## Zitierter Text

Wohl keiner wird den Ägyptern vorwerfen, dass sie es nicht versucht hätten: Gut zwei Wochen hatten Männer und Frauen, Junge und Ältere, Studierte und von Bildung und Wohlstand weit weniger Verwöhnte Stand gehalten. Eingekesselt von der Polizei und die kam mit Schlagstock, Tränengas, scharfer Munition. Die Tahrir-Ägypter haben den verhassten Hosni Mubarak vor fünf Jahren dennoch gestürzt und das fast im Handumdrehen. Der Tahrir-Aufstand mag aus der historischen Minimaldistanz betrachtet ein riesiger Fehlschlag gewesen sein, nach dem greisen Pharao Mubarak regiert heute mit Präsident Sisi ein Autokrat in seinen besten Jahren. Aber der Tahrir war auch Lehrstunde in revolutionärer Leichtigkeit. Für ein paar Wochen schien es, als lernte die Hoffnung auf dem Tahrir das Fliegen.

Was danach kam, war keine Lehrstunde. Libyen versank im Nach-Gaddafi-Chaos, heute zeigt sich der nordafrikanische Ölstaat bar jeder Staatlichkeit, dafür mit sehr viel Islamischem Staat und anderen Gotteskriegern. Syrien? Albtraum der Nachbarstaaten, der auch die Macher in Washington, Moskau, Brüssel, Berlin plagt. Vier Jahre Bürgerkrieg, Flüchtlinge, Giftgas, IS, am Himmel die Jets der Russen, Amerikaner, Franzosen, Briten, dazwischen die Tornado-Deutschen. Nach Jemen und Bahrain schaut keiner mehr, obwohl es wirklich Grund gäbe.

Der Arabische Frühling hat den Nahen Osten, dieses über Jahrzehnte von Diktatoren zusammengeklammerte Regionalsystem, zerbrochen. Herrscher sind gestürzt oder angezählt, Grenzen werden infrage gestellt. Ethnien erwachen, in den großen und kleinen Kriegen gibt es keine Deadline für die letzte Schlacht. Alle Gewissheiten der Amerikaner, Europäer und Israelis sind Geschichte, Stichwort Stabilität. Mit Ben Ali, Mubarak und selbst Assad konnten sie leben. Sie wussten, was sie an denen hatten. Über das, was missfiel - Menschenrechte, Armut, Frauenrechte - vergossen die Außenminister ihre Krokodilstränen.

## Erfasste Daten

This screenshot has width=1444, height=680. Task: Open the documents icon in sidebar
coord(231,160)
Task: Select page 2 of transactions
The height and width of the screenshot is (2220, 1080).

## Aufgaben
[A] Nenne alle Herrscher, die im Text über den Arabischen Frühling namentlich erwähnt werden.
[B] Schreibe die Fortsetzung des Textes über den Arabischen Frühling im Anschluss an seinen letzten Satz.

## Antworten
[A] Hosni Mubarak, Sisi, Gaddafi, Ben Ali, Assad

[B]
Für die Zeit nach dem Nein hatten die Aufständischen keinen Plan

Der Arabische Scheinfrühling war eine Nein-Revolution. Nein zu Tunesiens Ben Ali, noch mehr Nein zu Ägyptens Mubarak und den anderen Despoten zwischen Tripolis und Sanaa. Für die Zeit nach dem Nein aber hatte keiner der Aufständischen einen Plan - weder auf dem Tahrir-Platz noch in Damaskus oder Bengasi. Die einen fingen nach dem Mubarak-Sturz das post-revolutionäre Chillen an, Talkshow-Getingel als finanziell lohnende Selbstvergewisserung. Die anderen liefen den betenden Rattenfängern nach. Doch auch die Islamisten waren komplett planfrei. In Ägypten brauchten sie ein Jahr, um in Regierung und Parlament ihre Inkompetenz zu beweisen und dem reaktionären Mubarak-Ziehsohn Sisi ins Putsch-Messer zu laufen. Und in Syrien? Erhoben sie den Dschihad zum Lebensinhalt, kämpfen nun Monty-Python-mäßig so viele Fraktionen an so vielen Fronten, dass die meisten nicht mehr wissen, wofür sie mit ihrem Leben eigentlich einstehen. Der arabische Aufstand hat gezeigt, dass Freiheit, Rechtsstaat und Menschenwürde Schlagwörter bleiben, wenn weder Persönlichkeiten noch Programme dafür einstehen.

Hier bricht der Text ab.